- Nature explores what is happening to scientists in Tunisia, Egypt, and Syria in the wake of the Arab Spring.
- It is getting harder for Chinese researchers to access public data, raising concerns that research progress will be slowed.
- Bacteria found in the soil influences the way that crops grow. Researchers are using these bacteria to find new ways to improve our food sources and use less water.
- A new mosquito-borne illness, chikungunya, is beginning to spread out of the Caribbean and Latin and South America.
- The World Health Organization is overseeing distributions of medical goods and coordinating medical teams in Nepal following the country’s large earthquake. The Conversation discusses what works best when it comes to disaster health response.
- Vice has a series of articles and videos up about various mental health issues, such as LGBT mental health and a history of mental health drugs for women. Note also their article about using prisons as mental health facilities – we also covered this issue in a past edition of the NPHR.
- Several recent headlines have claimed that a new study showed that thinking causes cancer. Not quite, points out Neuroskeptic.
- Companies that offer genetic testing to consumers are now developing ways to use their data to come up with new treatments.
- A little public health history: here’s a wacky treatment once used for tuberculosis.
- Advances in diet research over the past year include findings such as an exercise pill, harmful effects of artificial sweeteners, and the neural pathways of hunger.
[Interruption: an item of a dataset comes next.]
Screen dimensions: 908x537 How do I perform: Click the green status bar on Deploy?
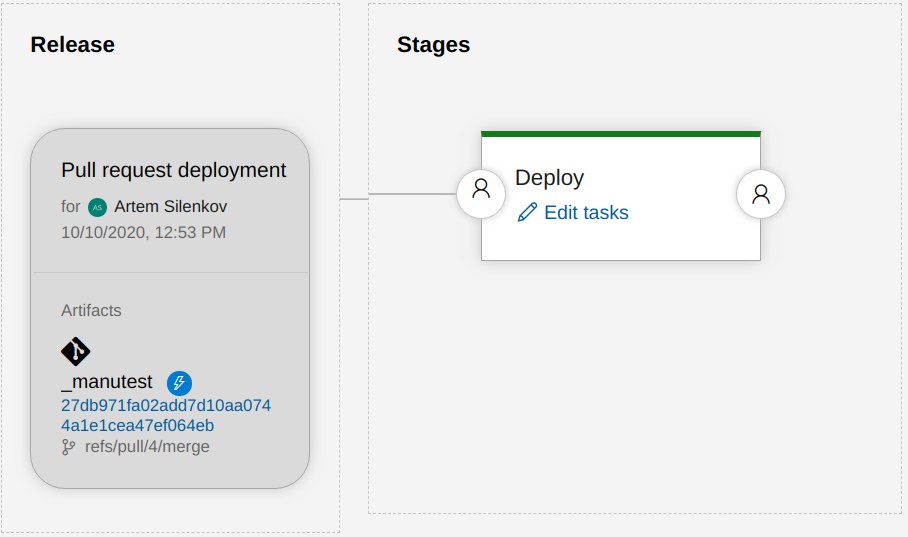(x=621, y=134)
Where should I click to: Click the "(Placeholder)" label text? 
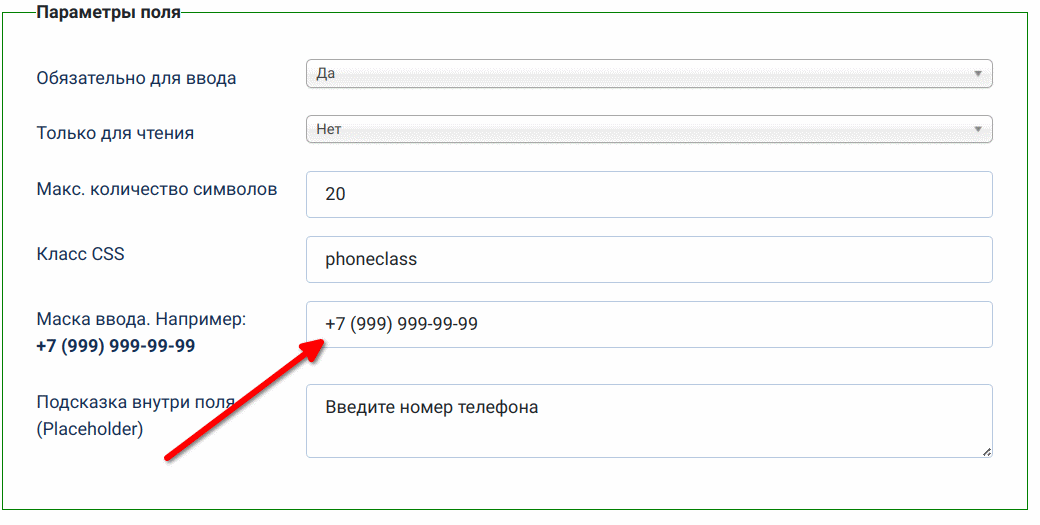coord(90,429)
- A new law says that produce sold at farmer’s markets will have to include information about where it came from, so people will know if their food is locally grown.
- Illinois’ Medicare dental program may soon be cut, although past experience tells us that this ends up costing everyone more in the long run – unresolved tooth problems can result in expensive emergency room visits.
- The Cook County state’s attorney’s office is decriminalizing misdemeanors involving marijuana, and attempting to treat offenders in order to address the public health side of the issue.